Elle a 24 ans et a passé 8 mois en prison. Sephora Biduaya était l’unique femme parmi les douze militants arrêtés et détenus le 19 décembre 2016 à Goma pour offense au président de la République lors d’une marche pacifique. Ils ont finalement été acquittés par la Cour d’appel de Goma le 14 septembre dernier.
Elle est vice-présidente de la Ligue provinciale des jeunes de l’UDPS. Sephora affirme que sa détention l’a réarmée et a renforcé son engagement politique. Maltraitée en prison, elle a été plusieurs fois transférée à l’hôpital dans un état critique pendant sa détention. Elle a même perdu son bébé, né prématurément. De son expérience en prison, elle compte rédiger un livre pour relater le calvaire qu’endurent les prisonniers dans ce qu’elle qualifie de « mouroir ». Elle nous a accordé une interview.
Habari RDC : Quelles ont été les circonstances de votre arrestation le 19 décembre 2016 ?
Sephora Bidwaya : Ceux qui détiennent le pouvoir ne voulaient pas que nous puissions manifester pour réclamer le départ de Kabila cette année-là. Nous souhaitions que le 20 décembre devienne une date historique et mondiale, où un président africain devait quitter le pouvoir car son mandat était terminé et qu’il n’avait pas organisé les élections. Nous avions prévu d’ériger un camp au Rond-point Signers pour ne jamais en sortir jusqu’au départ de Kabila. Mais en route, nous avons été arrêtés et conduits au cachot des renseignements de la police, puis dans un autre où j’ai été victime de coups, d’insultes et de menaces de mort.
Comment vous sentez-vous aujourd’hui ?
Je me sens vraiment révoltée par tout ce que j’ai vécu en prison pendant 273 jours : les conditions de vie effroyables des détenus, le manque de nourriture, l’insalubrité, le manque d’eau, etc.

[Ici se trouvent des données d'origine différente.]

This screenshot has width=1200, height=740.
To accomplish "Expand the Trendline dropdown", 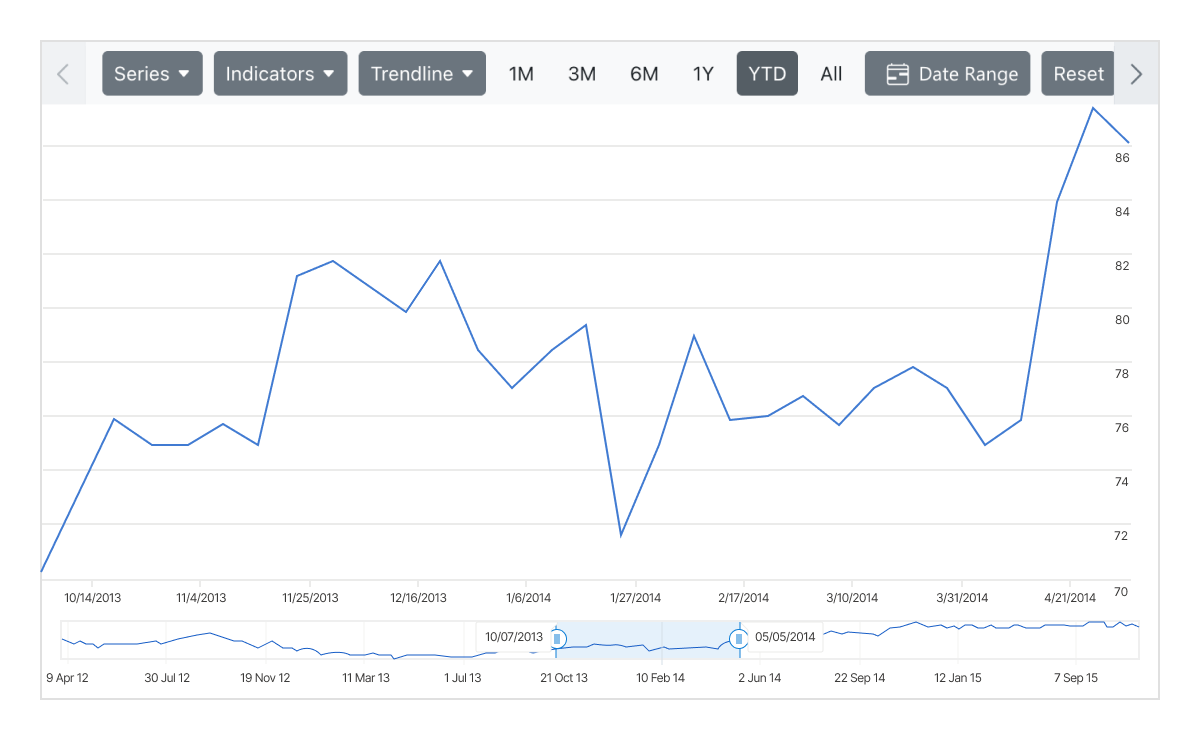I will pos(422,73).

C’est en prison que j’ai compris que le Congo va encore plus mal que je ne le croyais. Mon emprisonnement a stimulé mon engagement politique et ma détermination de voir arriver un jour l’alternance pacifique au pouvoir en RDC.
On a plusieurs fois rapporté vos soucis de santé. Étaient-ils dus aux conditions d’incarcération ?
Bien sûr que oui ! J’ai même fait une fausse couche suite aux mauvaises conditions d’emprisonnement et j’ai perdu un garçon car il est né avant terme. J’ai subi une césarienne, puis j’ai été internée. Jour et nuit il y avait des gardes devant la porte de ma chambre d’hôpital, comme si j’étais un bandit de grand chemin. J’étais tellement affaiblie après cette épreuve que je perdais connaissance en prison, et ce sont les autres prisonnières qui me le disaient.
Quel souvenir vous gardez de l’état de la prison où vous étiez détenue ?
Permettez-moi de le dire : les prisons en RDC ne sont pas des lieux de rééducation ou de réintégration comme elles devraient l’être. C’est tout le contraire. On mélange des femmes qui ont tué avec de simples voleuses de poules. Il y a des personnes qui ont été arrêtées pour des infractions mineures mais qui cohabitent avec des criminels et des grands bandits. J’y ai vu par exemple une femme, mère de sept enfants, détenue pour des faits mineurs pendant des années sans procès ! Son époux fatigué de l’attendre est déjà allé voir ailleurs, la prison a détruit son foyer et l’avenir de ses enfants en est affecté. Ce n’est pas normal ! Je le redis, je suis révoltée, le combat est loin d’être fini.
Maintenant que vous êtes libre, que comptez-vous faire ?
Je dois écrire un livre pour exprimer tout ce que j’ai enduré et ce qu’endurent des milliers de Congolais dans nos prisons. Et je lance ici un message particulier : unissons-nous et agissons pour obtenir des élections en RDC et cela est toujours possible ! J’ai appris des choses en prison que je n’aurais peut-être pas pu apprendre dans la vie libre.
Je suis meurtrie depuis mes 18 ans car étudier ou manger n’ont jamais été faciles pour moi comme pour beaucoup de mes proches. C’est la raison qui m’a poussée à faire de la politique pour contribuer à changer ce Congo.